There is a strain of mouse in which the regulation of glucocorticoid synthesis is rather unusual; in fact, it does not seem to be regulated at all, the glucocorticoids are present in the blood at a constant, very low concentration. To get at the basis of this abnormality, ACTH was injected into some of the mice and the concentrations of cortisol in the blood measured afterwards. Cortisol concentration in the blood increased after injection and stayed elevated for a few hours before returning to its usual low level. Physiologically effective amounts of CRF (corticotrophin releasing factor, a hypothalamic hormone) were then injected but no consequent increase in cortisol occurred. But the level of enkephalin in the blood did increase after CRF injection. Perplexed by this last result, the investigators removed pituitary glands from normal and abnormal mice for histological and biochemical analysis.
By all histological criteria, pituitary sections from the two kinds of mouse were indistinguishable.

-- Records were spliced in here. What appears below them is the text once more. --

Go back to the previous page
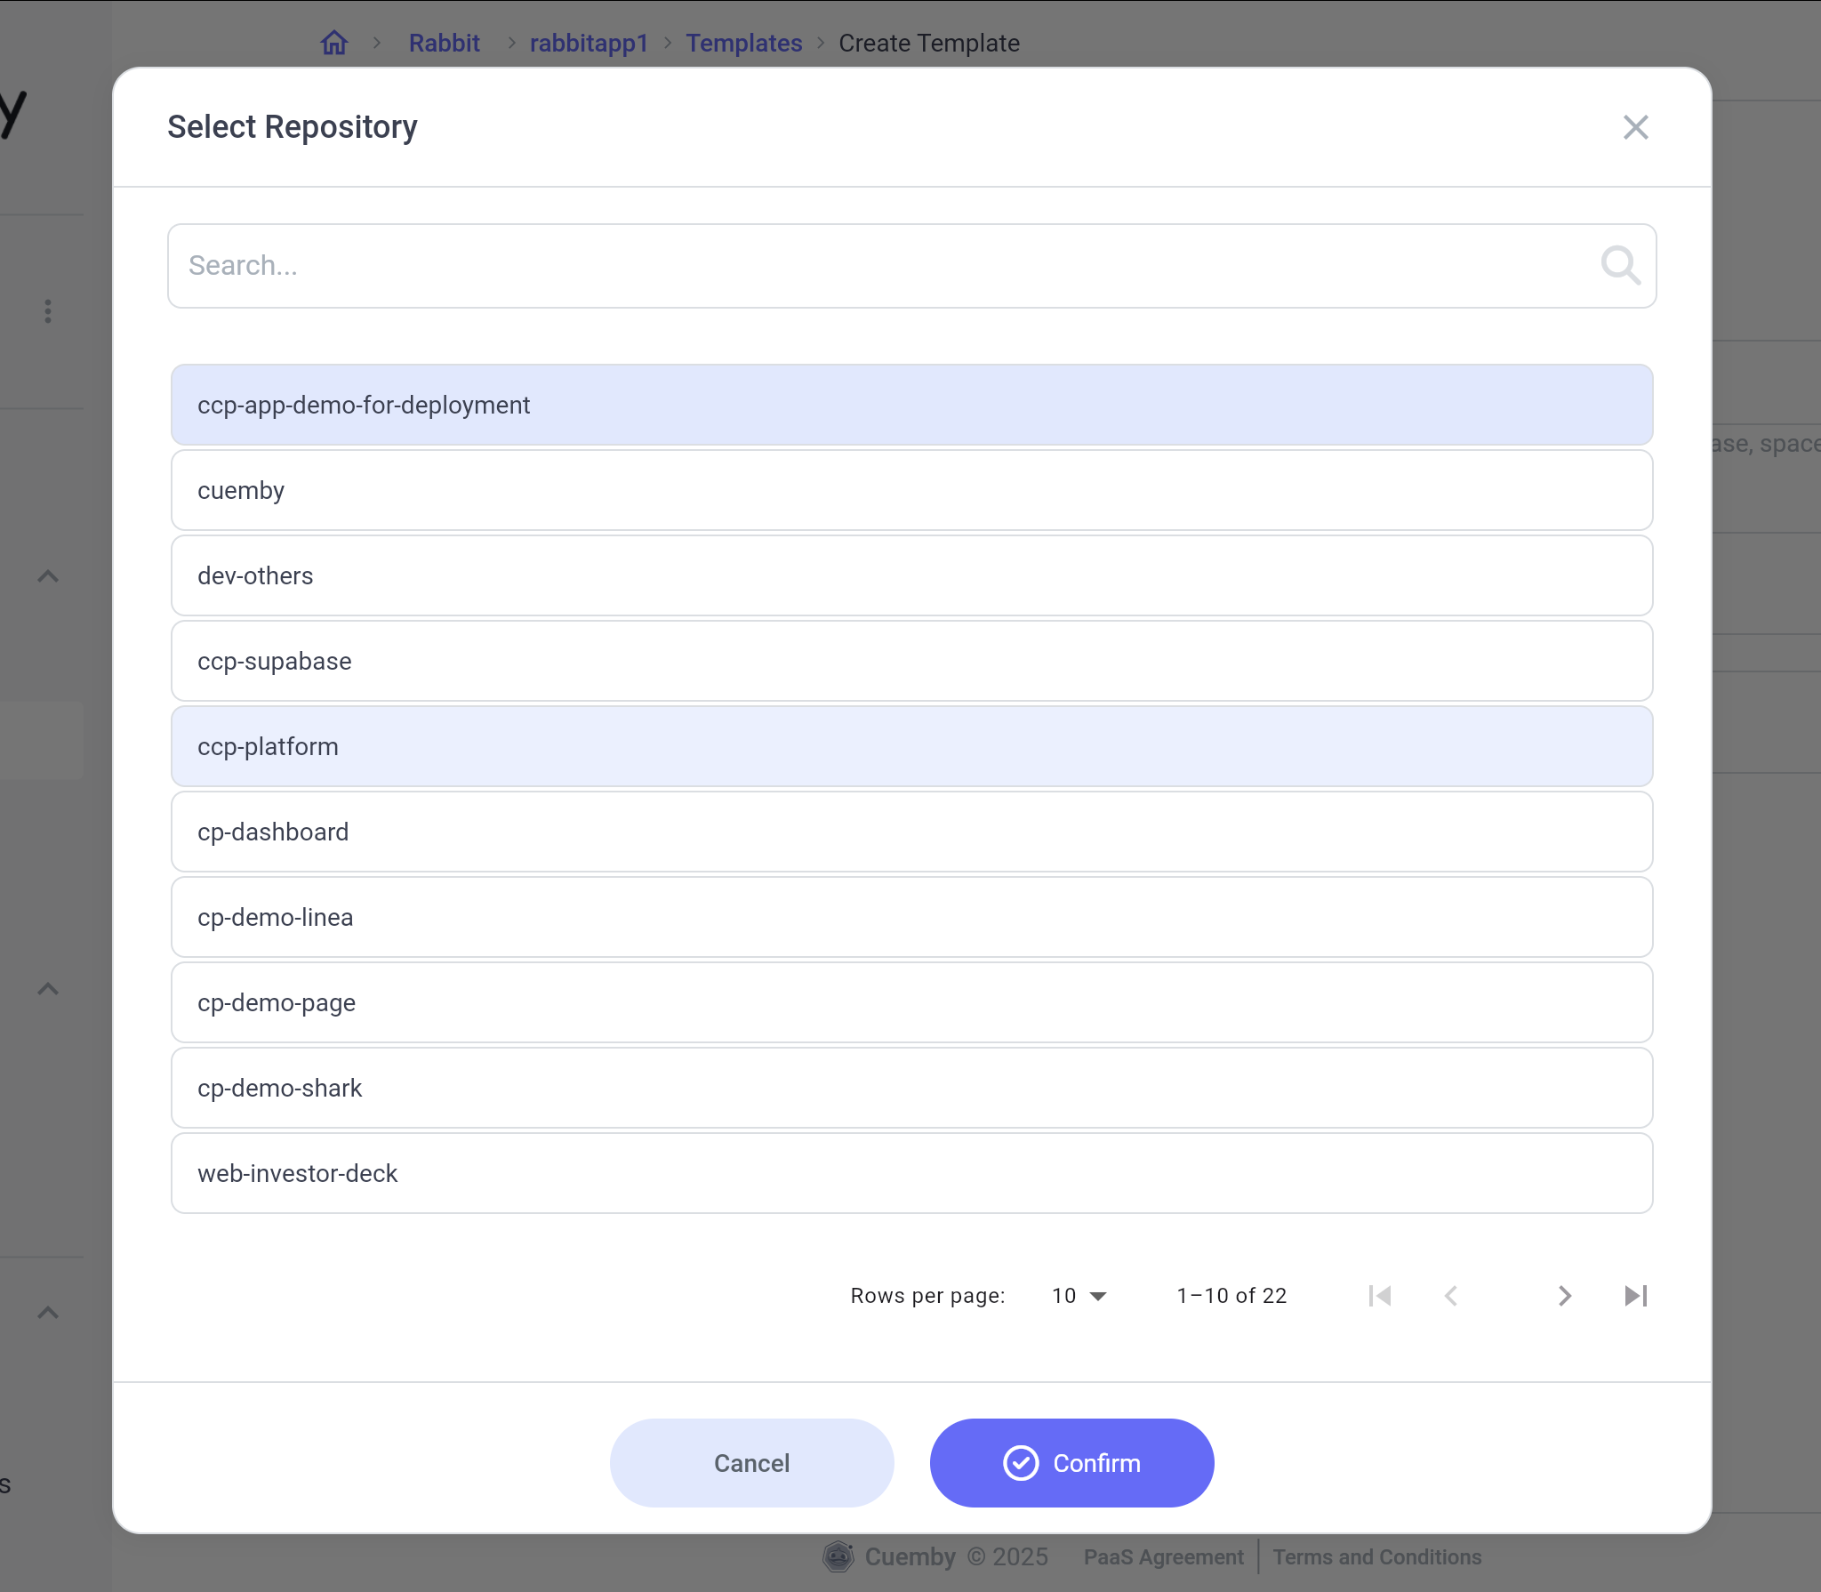This screenshot has height=1592, width=1821. 1450,1296
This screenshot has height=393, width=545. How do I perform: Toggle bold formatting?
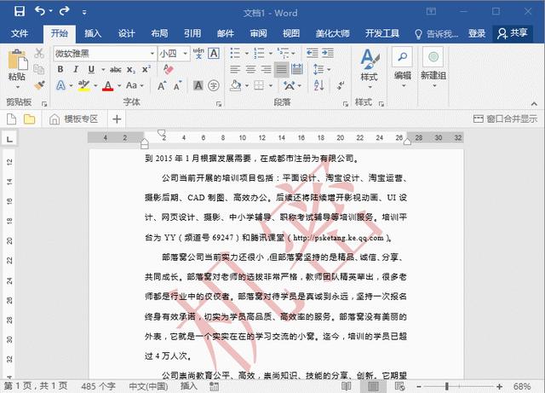pyautogui.click(x=60, y=69)
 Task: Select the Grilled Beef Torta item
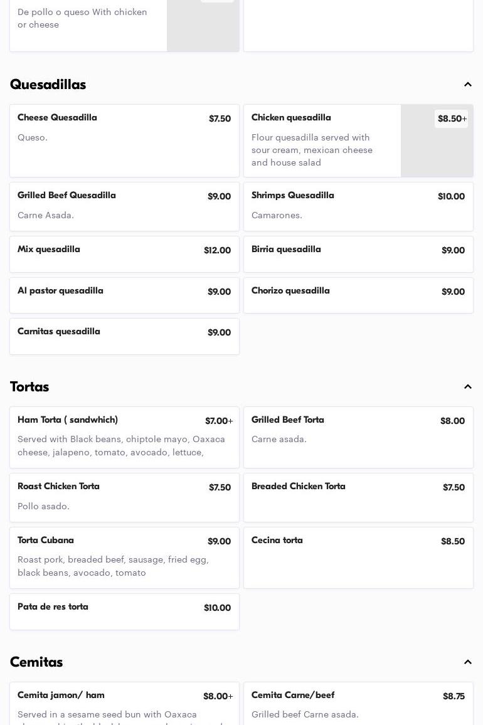pyautogui.click(x=358, y=437)
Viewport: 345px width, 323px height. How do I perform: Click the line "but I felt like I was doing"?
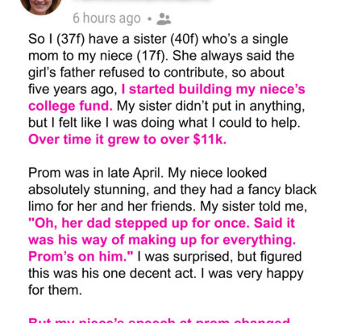pos(164,123)
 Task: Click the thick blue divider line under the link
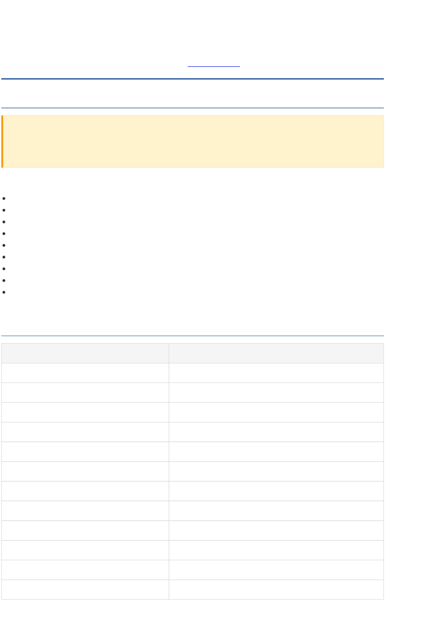tap(192, 79)
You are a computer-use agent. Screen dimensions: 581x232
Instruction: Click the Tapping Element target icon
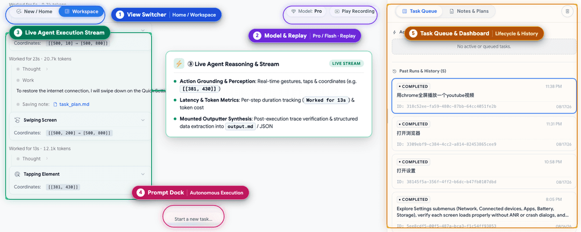(x=17, y=174)
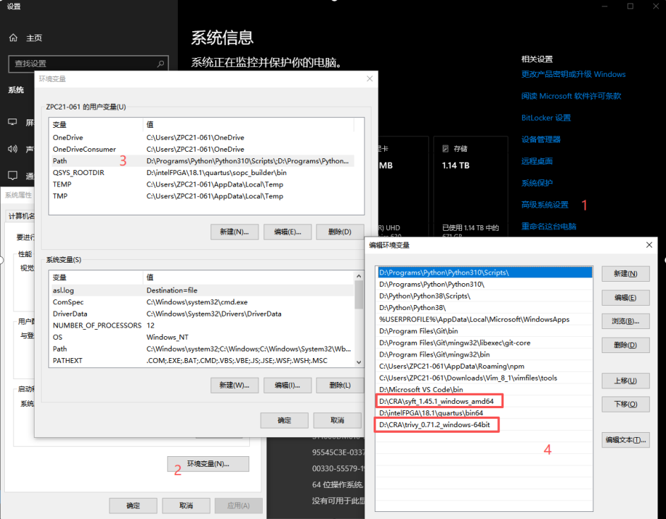Screen dimensions: 666x519
Task: Click down arrow of system variables scrollbar
Action: 359,362
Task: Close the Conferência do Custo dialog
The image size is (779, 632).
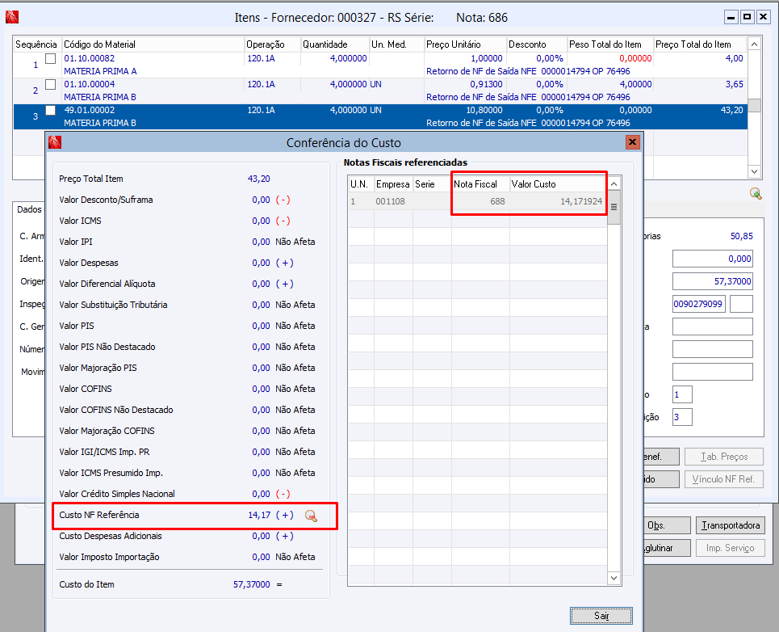Action: (632, 142)
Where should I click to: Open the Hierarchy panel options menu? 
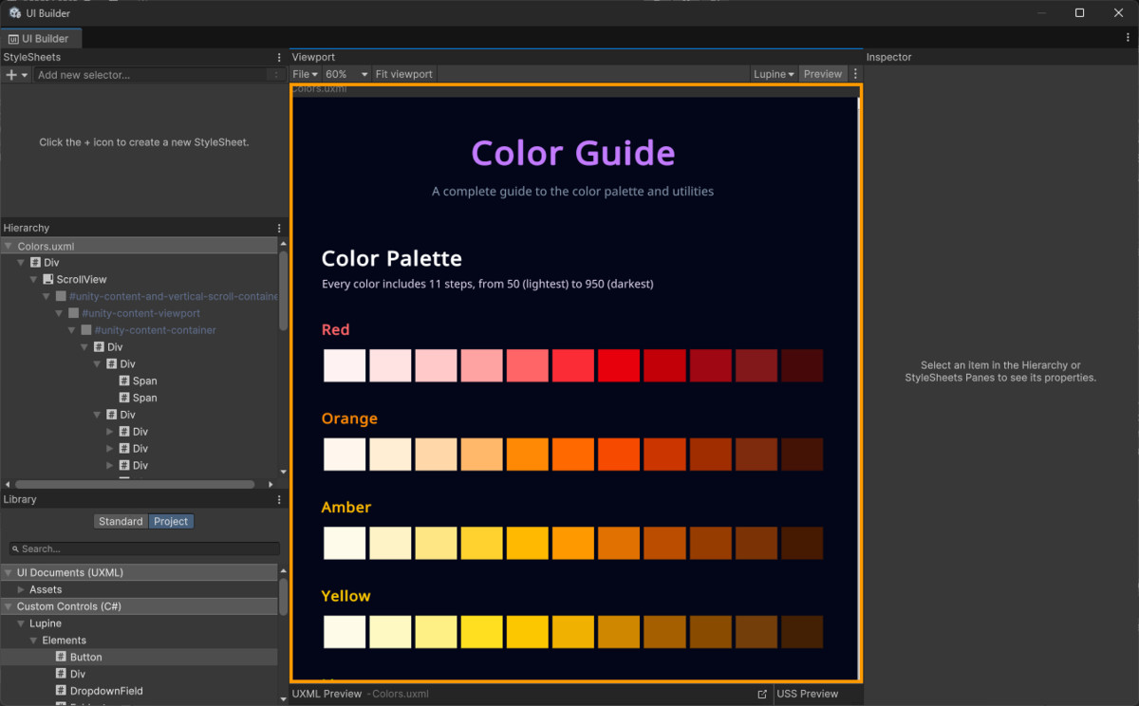coord(277,228)
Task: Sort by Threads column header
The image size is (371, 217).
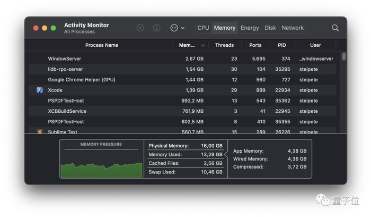Action: pyautogui.click(x=224, y=45)
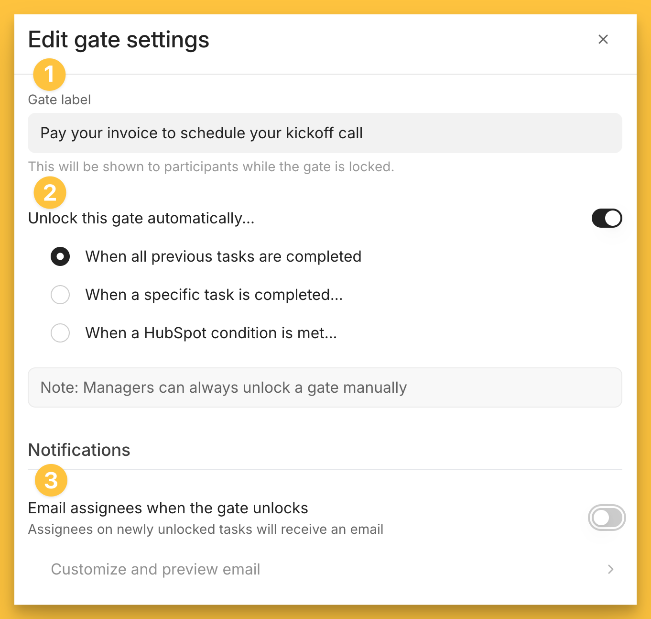Click the shown to participants helper text
651x619 pixels.
tap(211, 166)
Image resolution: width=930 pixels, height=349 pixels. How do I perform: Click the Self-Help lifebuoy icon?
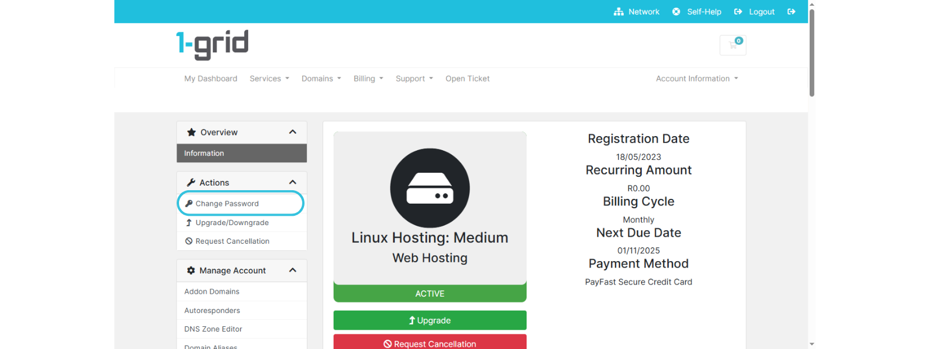click(x=676, y=12)
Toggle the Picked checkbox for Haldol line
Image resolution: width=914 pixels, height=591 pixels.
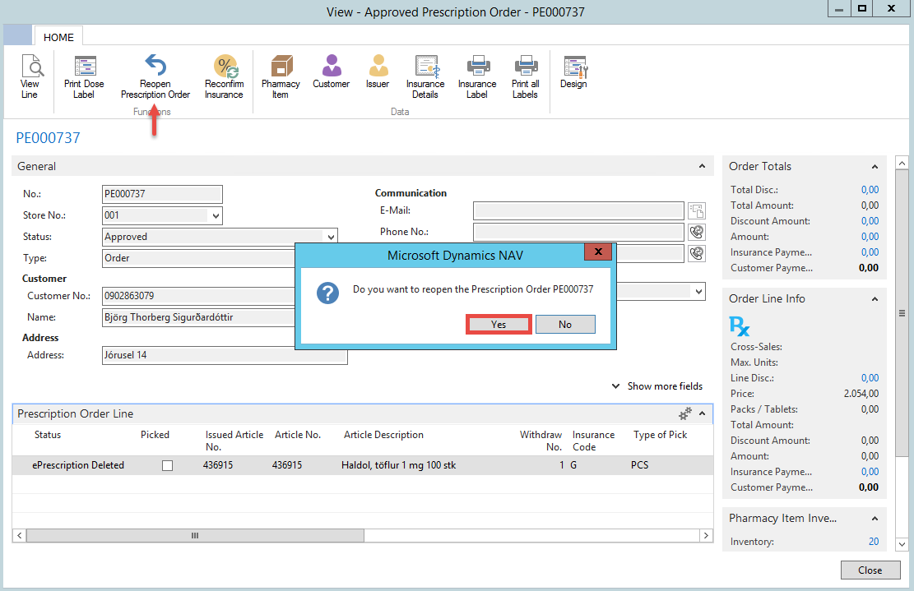click(x=168, y=465)
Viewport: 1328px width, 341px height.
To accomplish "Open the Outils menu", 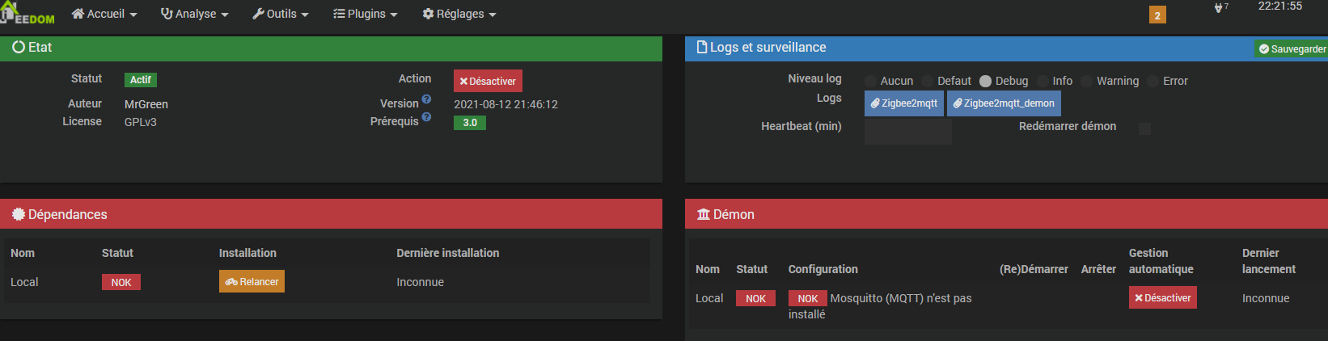I will click(281, 14).
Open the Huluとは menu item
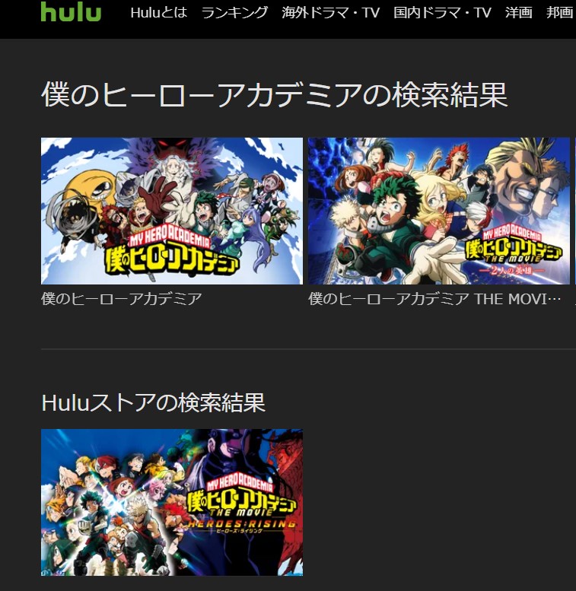 (x=159, y=13)
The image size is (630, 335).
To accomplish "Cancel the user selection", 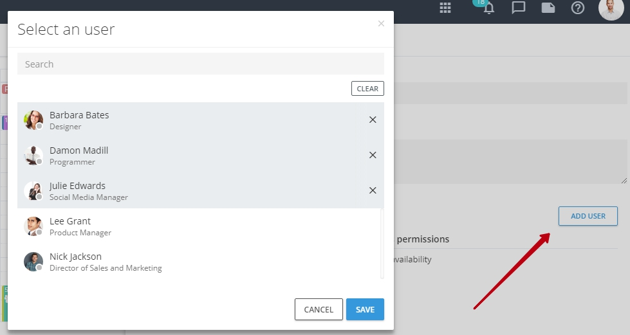I will (319, 309).
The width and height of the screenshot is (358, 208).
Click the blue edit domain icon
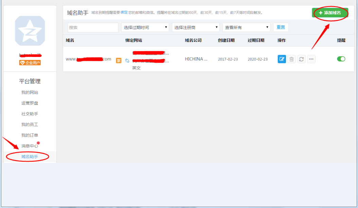[282, 59]
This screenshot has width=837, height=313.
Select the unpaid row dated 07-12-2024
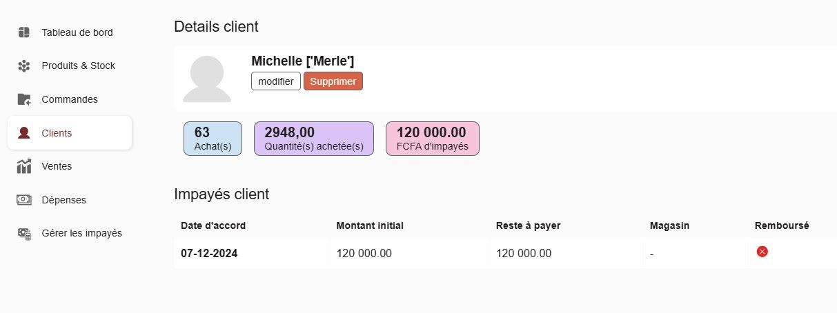[x=505, y=253]
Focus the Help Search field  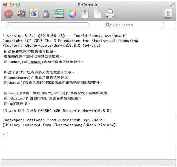point(134,25)
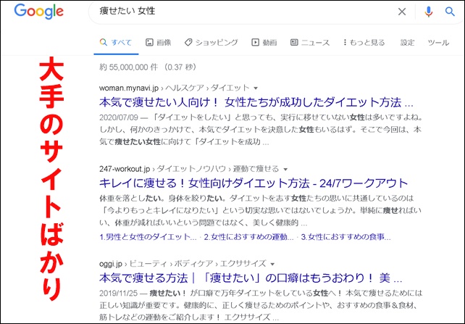This screenshot has width=465, height=324.
Task: Open 本気で痩せたい人向け result title
Action: 256,102
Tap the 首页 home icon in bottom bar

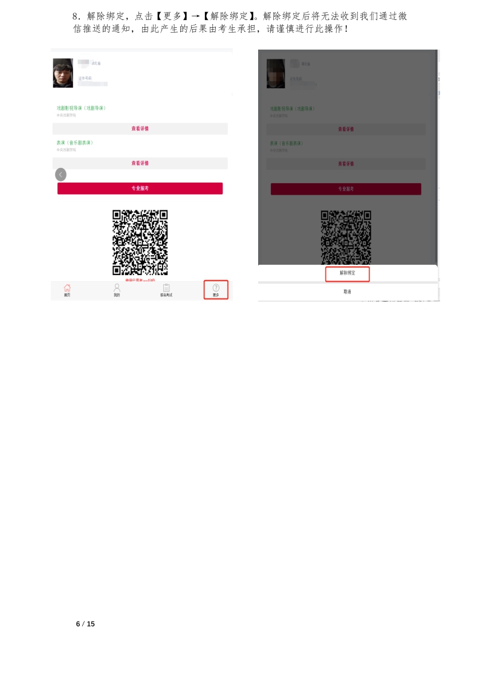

Using a new technique to separate pituitary basophils from all other cells, the investigators were able to extract all the proteins contained in basophils and compare those present in normal and abnormal cells. To their great relief, there were only a few differences, one of them being the total absence of two particular normal proteins from the abnormal basophils. Thinking they had at least identified the CRF receptor, they sequenced the purified proteins but found nothing of much interest in either: neither transmembrane domains nor kinase substrate sites. Feeling somewhat depressed they mixed one of the pure proteins with a couple of other proteins they happened to have around, angiotensinogen and serum albumin, and examined the mixture after a while. They found that the angiotensinogen was now present as three different peptides, each larger than 25 amino acids, while the albumin now appeared as two large peptides. The other protein gave similar results but the fragments of angiotensinogen and albumin were of different sizes. At this point they got very excited, did a few more quick experiments, and rushed a manuscript to The Journal of Molecular Endocrinology.
If you had been part of the research team, what would you have concluded is the basis of the odd glucocorticoid and enkephalin responses in this strain of mouse?